Figure 1. Manual (left) and Automatic (right) factory setups (Ouda and Haggag, 2024).
A standard studio unit (Figure 2) was designed and created in both setups. The unit size is 29.25 m2, composed of four main walls, two slab panels, five interior walls, and a balcony. The structure is composed of a light-gauge steel frame, insulated, and covered with plasterboards to meet thermal, acoustic, and fire resistance requirements. A 300 mm grid is used to ensure manufacturing modularity, reducing waste and costs.
Figure 2. Studio unit plan and assemblies (Ouda and Haggag, 2024).
3.3 Model validation and reliability
The simulation model established the process logic, parameters, and performance data for manual and automated factory setups through multiple deterministic simulation runs for four different module designs, ensuring process stability and reliability of production time outputs. While the results were not empirically validated against real-world data or benchmarks specific to automated modular factories due to data unavailability, the simulation design, sensitivity analysis, and internal consistency were reviewed to ensure representative modeling of modular-factory operations.
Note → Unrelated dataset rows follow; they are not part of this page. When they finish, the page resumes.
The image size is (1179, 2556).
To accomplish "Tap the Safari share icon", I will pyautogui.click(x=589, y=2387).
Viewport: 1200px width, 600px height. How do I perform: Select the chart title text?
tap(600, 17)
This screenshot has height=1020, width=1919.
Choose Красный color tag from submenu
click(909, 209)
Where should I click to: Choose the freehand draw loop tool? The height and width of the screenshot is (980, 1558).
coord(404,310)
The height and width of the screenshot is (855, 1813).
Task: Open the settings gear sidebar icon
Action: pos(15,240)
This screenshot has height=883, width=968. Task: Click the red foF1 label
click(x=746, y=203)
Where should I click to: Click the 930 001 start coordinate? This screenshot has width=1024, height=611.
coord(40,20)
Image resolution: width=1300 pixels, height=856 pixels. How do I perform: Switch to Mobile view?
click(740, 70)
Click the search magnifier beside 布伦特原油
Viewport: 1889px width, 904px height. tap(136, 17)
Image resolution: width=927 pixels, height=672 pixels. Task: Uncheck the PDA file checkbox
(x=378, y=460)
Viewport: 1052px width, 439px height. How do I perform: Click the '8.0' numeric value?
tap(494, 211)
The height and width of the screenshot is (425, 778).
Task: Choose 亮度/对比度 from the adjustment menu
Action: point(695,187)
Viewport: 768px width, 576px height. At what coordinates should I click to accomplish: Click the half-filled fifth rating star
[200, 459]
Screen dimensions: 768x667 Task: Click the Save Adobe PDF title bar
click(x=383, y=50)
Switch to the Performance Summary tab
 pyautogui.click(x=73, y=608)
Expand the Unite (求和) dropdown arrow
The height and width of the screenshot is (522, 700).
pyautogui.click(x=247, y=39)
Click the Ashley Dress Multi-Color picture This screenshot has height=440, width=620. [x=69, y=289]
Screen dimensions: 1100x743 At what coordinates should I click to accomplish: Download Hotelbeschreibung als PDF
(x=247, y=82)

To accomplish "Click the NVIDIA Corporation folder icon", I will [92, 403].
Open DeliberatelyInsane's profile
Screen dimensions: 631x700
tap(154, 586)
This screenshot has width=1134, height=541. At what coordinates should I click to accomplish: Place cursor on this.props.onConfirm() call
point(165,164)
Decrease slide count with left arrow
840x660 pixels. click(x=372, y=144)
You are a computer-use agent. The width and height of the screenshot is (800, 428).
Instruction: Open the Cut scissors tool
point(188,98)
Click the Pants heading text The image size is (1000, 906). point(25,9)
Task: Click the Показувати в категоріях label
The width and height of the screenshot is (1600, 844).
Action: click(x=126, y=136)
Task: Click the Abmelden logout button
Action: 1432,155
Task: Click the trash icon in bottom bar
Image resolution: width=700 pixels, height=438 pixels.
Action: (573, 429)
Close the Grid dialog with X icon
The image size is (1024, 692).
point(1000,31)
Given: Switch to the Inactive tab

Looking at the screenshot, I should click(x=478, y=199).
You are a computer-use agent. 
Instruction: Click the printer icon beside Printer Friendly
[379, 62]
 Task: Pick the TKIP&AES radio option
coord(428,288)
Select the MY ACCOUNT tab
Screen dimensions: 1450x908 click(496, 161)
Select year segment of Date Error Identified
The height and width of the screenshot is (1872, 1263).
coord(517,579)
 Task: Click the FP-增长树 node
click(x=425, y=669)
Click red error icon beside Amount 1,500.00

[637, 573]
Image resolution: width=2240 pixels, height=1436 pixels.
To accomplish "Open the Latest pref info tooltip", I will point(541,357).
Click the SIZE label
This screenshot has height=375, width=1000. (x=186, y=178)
This paper builds upon those deterministic results, using them as input data for the cost-benefit analysis rather than rerunning the simulation. All production time, labor, and energy values are therefore based on the verified model. This approach ensures methodological continuity while allowing the current study to focus specifically on the economic feasibility dimension of automation for affordable housing manufacturing.
3.4 Data collection
Data were collected from:
• Simulations of modular factory processes from the previous study (production time).
• Manufacturer and market reports on robot costs, labor wages, and energy consumption.
• Literature sources to indicate environmental impact and energy savings in automated systems.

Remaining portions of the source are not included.